Laser scanning confocal microscopy of OB; Cx43 and β-Tubulin were revealed with an Alexa Fluor^® 488 (Cx43) and 568 (β-tubulin) conjugated antibody (green and red respectively), while nuclei were stained with DAPI (blue) (magnification 63×). The scale bar indicates 10 µm and the orthogonal views (yellow dashed lines) were obtained using Fiji software (ImageJ 1.51).

Figure 4

(A). Gene expression of GJA1 in CH treated with synovial fluid (SF50%) for 1 day analyzed using real-time PCR. Data (n = 4 independent experiments/donors, each indicated by distinct dots) are expressed as 2^−ΔΔCt (TBP was used as a housekeeping gene). (B). Expression of Cx43 in CH treated with SF50% for 3 days analyzed using Western blot. A representative immunoblot is shown. Specific bands were quantified through Image Lab Software v 6.1 (Bio-Rad, Milan, Italy) and data (n = 4 independent experiments) were normalized on ACTB and expressed as relative values (CTR = 1).
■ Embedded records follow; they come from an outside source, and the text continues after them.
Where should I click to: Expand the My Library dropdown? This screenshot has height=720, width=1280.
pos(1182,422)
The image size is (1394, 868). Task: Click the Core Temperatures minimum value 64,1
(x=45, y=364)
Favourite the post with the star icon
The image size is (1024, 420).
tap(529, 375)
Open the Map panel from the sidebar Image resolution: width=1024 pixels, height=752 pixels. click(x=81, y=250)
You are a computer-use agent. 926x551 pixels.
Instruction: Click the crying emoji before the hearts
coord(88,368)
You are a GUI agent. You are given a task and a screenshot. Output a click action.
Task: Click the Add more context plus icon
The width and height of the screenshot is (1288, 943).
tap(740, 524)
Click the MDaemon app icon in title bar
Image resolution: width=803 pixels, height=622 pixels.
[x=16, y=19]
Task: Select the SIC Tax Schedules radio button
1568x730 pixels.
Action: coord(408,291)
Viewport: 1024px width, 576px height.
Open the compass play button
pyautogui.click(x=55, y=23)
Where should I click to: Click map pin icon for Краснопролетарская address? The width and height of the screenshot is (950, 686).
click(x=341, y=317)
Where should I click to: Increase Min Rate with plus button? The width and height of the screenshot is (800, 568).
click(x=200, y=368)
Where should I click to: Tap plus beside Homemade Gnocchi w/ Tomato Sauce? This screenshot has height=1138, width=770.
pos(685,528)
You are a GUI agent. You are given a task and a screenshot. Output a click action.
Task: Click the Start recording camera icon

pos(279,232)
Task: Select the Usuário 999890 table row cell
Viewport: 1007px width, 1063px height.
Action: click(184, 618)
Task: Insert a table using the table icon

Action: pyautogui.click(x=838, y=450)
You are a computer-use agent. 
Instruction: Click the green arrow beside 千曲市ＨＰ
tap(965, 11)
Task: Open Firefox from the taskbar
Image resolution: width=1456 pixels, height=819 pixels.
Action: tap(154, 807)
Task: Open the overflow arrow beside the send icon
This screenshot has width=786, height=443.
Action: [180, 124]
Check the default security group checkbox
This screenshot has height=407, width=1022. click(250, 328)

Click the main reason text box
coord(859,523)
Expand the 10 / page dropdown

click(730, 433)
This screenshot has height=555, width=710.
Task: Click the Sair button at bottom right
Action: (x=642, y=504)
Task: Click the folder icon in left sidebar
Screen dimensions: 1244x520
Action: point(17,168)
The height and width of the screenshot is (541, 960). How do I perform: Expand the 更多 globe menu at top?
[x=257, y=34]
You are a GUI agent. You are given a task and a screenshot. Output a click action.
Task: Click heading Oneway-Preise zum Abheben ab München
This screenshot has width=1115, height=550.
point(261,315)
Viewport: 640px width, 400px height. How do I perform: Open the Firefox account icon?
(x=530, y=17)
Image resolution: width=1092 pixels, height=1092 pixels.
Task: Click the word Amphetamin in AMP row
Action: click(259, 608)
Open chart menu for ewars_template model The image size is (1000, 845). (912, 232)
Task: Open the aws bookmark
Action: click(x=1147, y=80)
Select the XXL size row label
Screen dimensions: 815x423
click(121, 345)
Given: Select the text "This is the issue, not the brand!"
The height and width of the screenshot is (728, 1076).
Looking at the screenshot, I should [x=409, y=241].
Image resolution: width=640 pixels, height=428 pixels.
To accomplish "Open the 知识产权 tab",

Data are shown as mean ± SD. Statistical analysis was performed using paired t-test. Significance vs. CTR is shown as * p ≤ 0.05 and *** p < 0.001.

Figure 5

(A,B). Expression of Cx43 in cartilage explants treated with TNFα (A) or SF50% (B) for 3 days analyzed using Western blot. Representative immunoblots are shown. Specific bands were quantified through Image Lab Software v 6.1 (Bio-Rad, Milan, Italy) and data (n = 8 and n = 5 independent experiments/donors, each indicated by distinct dots) were normalized on ACTB and expressed as relative values (CTR = 1). Data are shown as mean ± SD. Statistical analysis was performed using paired t-test. Significance vs. CTR is shown as * p ≤ 0.05.